## Written problem:
Lay out the stretch of items below that opens with the line containing "Viewport: 812px width, 1457px" and closes with the line containing "click(417, 1520)", both ends included, as a Markdown table with the columns No. and Line text. Give each line its own numbered row and leave out any blank lines.

## Provided information:
BEGIN

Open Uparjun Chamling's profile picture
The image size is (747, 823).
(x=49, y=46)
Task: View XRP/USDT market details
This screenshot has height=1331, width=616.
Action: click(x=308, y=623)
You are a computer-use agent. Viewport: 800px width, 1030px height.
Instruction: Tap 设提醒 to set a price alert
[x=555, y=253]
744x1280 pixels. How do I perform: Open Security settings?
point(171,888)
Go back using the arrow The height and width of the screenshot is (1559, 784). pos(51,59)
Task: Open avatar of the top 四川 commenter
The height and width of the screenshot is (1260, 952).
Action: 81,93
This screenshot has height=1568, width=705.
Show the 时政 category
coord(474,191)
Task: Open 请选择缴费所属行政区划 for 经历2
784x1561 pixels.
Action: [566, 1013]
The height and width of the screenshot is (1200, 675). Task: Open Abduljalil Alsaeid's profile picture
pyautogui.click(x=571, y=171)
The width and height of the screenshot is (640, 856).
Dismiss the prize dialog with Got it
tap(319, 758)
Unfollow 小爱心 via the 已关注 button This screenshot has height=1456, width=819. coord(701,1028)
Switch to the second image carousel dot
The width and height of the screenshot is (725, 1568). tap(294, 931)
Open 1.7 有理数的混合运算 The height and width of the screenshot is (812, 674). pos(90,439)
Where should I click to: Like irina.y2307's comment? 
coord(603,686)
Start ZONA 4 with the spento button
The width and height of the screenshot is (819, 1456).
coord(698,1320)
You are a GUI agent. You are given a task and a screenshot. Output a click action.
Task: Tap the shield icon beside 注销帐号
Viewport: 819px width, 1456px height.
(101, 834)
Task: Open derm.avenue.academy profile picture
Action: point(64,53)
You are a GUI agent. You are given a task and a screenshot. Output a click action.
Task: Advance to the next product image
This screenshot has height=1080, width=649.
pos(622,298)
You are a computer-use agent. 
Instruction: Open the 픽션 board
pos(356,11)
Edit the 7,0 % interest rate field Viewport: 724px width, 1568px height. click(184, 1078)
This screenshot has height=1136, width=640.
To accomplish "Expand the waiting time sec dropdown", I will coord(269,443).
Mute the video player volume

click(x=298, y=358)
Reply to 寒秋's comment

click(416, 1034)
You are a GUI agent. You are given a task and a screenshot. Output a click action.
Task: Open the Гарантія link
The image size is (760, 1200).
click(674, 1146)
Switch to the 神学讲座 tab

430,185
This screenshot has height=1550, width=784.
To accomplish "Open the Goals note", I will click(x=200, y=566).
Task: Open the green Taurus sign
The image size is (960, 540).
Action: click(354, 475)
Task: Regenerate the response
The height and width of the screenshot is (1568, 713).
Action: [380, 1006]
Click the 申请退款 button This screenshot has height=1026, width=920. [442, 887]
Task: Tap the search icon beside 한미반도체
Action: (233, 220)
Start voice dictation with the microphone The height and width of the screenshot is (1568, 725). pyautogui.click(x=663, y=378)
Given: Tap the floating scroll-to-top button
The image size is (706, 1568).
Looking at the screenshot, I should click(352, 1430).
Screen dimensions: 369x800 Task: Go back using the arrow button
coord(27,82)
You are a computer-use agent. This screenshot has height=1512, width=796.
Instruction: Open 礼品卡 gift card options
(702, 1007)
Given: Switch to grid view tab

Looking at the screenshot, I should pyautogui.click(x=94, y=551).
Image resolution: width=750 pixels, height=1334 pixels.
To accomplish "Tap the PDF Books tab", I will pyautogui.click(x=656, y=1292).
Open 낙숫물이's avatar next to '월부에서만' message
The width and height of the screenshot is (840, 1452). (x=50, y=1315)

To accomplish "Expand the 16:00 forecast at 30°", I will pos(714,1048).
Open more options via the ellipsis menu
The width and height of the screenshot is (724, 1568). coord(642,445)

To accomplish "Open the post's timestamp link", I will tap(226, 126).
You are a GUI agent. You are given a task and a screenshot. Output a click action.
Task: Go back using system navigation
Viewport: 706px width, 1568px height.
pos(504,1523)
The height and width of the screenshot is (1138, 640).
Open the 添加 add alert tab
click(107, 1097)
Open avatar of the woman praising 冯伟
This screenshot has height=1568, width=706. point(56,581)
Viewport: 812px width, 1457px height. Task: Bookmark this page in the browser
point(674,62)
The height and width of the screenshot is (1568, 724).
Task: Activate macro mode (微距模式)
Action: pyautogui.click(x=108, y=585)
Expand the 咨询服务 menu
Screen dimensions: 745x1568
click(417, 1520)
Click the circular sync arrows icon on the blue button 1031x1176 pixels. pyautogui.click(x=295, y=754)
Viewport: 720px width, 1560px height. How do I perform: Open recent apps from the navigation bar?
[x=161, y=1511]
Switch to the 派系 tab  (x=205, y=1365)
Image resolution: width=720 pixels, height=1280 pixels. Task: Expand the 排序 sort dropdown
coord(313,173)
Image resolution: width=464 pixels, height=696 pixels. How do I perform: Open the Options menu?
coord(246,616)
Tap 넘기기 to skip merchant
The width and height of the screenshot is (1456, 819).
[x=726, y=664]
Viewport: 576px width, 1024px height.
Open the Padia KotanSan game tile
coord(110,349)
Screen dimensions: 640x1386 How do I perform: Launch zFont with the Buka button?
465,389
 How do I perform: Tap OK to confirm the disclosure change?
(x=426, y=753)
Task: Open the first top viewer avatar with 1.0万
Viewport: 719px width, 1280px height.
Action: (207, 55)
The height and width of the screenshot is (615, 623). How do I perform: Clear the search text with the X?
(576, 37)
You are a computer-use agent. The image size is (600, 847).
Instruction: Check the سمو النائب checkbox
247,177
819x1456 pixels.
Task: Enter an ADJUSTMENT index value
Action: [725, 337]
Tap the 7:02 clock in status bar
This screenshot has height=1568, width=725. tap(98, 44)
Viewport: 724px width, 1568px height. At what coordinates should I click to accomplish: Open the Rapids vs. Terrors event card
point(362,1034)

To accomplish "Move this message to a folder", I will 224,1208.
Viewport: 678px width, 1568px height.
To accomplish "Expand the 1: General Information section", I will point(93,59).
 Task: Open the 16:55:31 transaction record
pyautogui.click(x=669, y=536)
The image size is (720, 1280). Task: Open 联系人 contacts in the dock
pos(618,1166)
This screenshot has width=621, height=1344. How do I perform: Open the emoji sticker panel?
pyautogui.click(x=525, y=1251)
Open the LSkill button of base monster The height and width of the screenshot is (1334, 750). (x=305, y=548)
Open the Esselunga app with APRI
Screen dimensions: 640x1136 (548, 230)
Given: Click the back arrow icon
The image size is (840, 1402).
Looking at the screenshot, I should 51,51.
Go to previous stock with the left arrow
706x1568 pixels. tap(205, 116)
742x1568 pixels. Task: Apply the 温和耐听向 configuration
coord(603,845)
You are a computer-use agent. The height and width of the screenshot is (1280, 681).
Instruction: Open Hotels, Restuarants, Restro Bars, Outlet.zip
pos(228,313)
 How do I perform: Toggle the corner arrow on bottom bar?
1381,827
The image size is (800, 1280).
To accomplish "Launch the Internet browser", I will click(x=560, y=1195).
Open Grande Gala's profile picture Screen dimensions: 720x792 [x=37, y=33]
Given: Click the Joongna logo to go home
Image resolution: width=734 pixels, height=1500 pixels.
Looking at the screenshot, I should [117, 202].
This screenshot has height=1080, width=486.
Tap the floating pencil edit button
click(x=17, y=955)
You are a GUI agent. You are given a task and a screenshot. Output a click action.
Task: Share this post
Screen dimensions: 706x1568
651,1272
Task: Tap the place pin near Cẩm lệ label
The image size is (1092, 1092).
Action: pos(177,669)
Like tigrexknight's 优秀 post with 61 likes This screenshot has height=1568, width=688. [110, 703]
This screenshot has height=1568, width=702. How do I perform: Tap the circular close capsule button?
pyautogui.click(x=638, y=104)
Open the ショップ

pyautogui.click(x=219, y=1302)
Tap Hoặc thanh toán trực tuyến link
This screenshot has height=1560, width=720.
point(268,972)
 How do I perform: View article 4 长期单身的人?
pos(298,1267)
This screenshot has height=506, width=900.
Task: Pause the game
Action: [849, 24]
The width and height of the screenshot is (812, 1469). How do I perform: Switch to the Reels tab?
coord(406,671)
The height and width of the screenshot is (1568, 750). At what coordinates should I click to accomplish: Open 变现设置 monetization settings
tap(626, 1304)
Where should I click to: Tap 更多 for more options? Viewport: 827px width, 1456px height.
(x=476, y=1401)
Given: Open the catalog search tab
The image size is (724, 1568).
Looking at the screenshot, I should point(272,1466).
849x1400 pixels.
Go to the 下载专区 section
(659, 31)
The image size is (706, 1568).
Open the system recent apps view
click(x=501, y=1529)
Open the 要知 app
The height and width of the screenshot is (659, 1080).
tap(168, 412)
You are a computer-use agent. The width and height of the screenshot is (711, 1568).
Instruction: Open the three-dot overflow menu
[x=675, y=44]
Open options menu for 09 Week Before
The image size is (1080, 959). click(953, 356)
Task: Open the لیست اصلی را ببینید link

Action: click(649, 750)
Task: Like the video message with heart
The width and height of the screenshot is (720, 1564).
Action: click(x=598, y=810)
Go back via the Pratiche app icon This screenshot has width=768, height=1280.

END

## Task result:
| No. | Line text |
|---|---|
| 1 | Viewport: 812px width, 1457px height. Task: Bookmark this page in the browser |
| 2 | point(674,62) |
| 3 | The height and width of the screenshot is (1568, 724). |
| 4 | Task: Activate macro mode (微距模式) |
| 5 | Action: pyautogui.click(x=108, y=585) |
| 6 | Expand the 咨询服务 menu |
| 7 | Screen dimensions: 745x1568 |
| 8 | click(417, 1520) |